(Metallic Nanoparticle Impregnated Filter Medium)
Mercury removal and control is important in the generation of electricity from coal, especially if a future materializes where our nation leverages its vast coal reserves for “clean coal” baseload power generation. Controlling mercury vapor is important in ensuring environmental quality is preserved as energy production increases to meet ever-growing demand.
Mercury is present in all coal, and the vaporization of mercury from coal combustion poses significant biological risks. Methyl Mercury, a chemical created as a by-product of coal combustion, bioaccumulates and biomagnifies in multicelled organisms. Methyl Mercury causes has been shown to have cardiovascular effects, raising blood pressure and decreasing heart rate variability in children. In adults, those exposed to methyl mercury can experience the delayed and persistent onset of neurological disorders, heart palpitations, and a general accelerated aging process. Methyl Mercury also wreaks havoc on the reproductive system. Methyl Mercury exposure can cause low sperm counts, increase the risk for miscarriage or stillbirth and cause fetal malformations. For all of these reasons, reducing mercury emissions from coal is an area of great research and concern.
In the last decade, researchers have been studying ways to capture and control vaporized mercury via metallic nanoparticle filters. Filters comprised of iron oxide and palladium nanoparticles on carbon and ceramic substrates have proven efficient at trapping mercury vapor and other harmful gases in filter medium through absorption and catalysis. The mercury can then be removed through thermal desorption methods, essentially melting the mercury out of the filter medium, thus regenerating the filters in the process. The chemically stable and regenerative properties of the filter medium makes them suitable for repackaging and reduces the cost of mercury filtration, while reducing the negative impacts of coal generation. The filter medium is currently under commercial development by the University of Montana and E2RT LLC.

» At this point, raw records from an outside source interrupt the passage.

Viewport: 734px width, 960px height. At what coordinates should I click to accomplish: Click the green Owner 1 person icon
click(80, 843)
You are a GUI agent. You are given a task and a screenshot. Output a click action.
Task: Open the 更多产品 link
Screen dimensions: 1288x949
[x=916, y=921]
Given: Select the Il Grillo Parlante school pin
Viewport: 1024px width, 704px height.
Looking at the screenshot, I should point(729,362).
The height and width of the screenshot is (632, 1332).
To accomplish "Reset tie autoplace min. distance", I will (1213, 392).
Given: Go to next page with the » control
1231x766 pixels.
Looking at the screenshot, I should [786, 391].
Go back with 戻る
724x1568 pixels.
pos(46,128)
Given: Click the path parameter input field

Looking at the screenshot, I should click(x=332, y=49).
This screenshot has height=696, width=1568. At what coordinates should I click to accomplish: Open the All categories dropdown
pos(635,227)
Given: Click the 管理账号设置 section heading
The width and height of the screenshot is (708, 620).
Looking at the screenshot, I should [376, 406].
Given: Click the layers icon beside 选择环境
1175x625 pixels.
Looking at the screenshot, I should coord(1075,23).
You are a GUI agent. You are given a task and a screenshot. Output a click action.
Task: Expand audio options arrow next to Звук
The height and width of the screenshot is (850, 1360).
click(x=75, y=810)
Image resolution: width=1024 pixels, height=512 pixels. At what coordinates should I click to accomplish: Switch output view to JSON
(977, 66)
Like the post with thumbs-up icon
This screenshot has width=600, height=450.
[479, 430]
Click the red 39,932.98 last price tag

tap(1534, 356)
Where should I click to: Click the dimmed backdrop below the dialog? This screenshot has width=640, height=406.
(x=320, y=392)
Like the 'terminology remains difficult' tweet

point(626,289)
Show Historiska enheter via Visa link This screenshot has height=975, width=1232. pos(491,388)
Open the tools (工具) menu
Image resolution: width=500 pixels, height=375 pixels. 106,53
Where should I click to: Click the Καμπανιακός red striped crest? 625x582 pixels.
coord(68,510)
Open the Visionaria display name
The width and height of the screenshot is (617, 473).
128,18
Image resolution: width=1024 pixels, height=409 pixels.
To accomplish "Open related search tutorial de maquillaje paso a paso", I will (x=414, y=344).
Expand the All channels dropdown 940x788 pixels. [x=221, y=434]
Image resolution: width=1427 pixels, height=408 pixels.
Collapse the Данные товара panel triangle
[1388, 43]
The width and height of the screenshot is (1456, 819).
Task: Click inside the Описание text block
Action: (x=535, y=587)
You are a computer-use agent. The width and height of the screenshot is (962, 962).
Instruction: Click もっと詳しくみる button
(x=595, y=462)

The purpose of this technology is to create cost effective emissions control devices to prevent the harmful release and provide for the sequestration of heavy metals, particularly mercury.
Since the Nanoparticles are embedded in the ceramic substrate and the substrates are reusable, there is very little risk of release of nanoparticles into the environment. Any risk originates form the fabrication process and manufacturing of the nanoparticles, and is inherently dependent on the formulation of the filter medium. If carbon nanotubes are used as a substrate, they have been proven potentially carcinogenic due to their ability to pierce cell walls. Additionally, CNTs are one of the strongest nanomaterials and do not readily biodegrade. Free small aspect nanoparticles, such as palladium nanoparticles, may pose biological health risks. During the manufacturing of the palladium nanoparticles, disposal of nanoparticle containers, and embedding of the palladium nanoparticles in the ceramic substrate there is a potential for human, ecological, and environmental health risks. Palladium is a heavy metal from the platinum group, and platinum group nanoparticles have been shown to be potentially toxic. Studies have shown that Platinum group nanoparticles transfer to animal tissues and are recycling in organic synthesis—they can be passed through animal faeces and to offspring. Platinum group nanoparticles however have not been shown to be bio-accumulating.